> [Provided records]
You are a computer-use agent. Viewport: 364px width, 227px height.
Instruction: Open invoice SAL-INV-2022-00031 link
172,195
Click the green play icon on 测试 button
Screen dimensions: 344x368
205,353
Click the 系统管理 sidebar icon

> [Task description] All entries must be duplicated exactly, with none left out.

> [Exercise solution]
You are a computer-use agent. Viewport: 364px width, 227px height.
Instruction: Open invoice SAL-INV-2022-00031 link
172,195
Click the green play icon on 测试 button
Screen dimensions: 344x368
205,353
Click the 系统管理 sidebar icon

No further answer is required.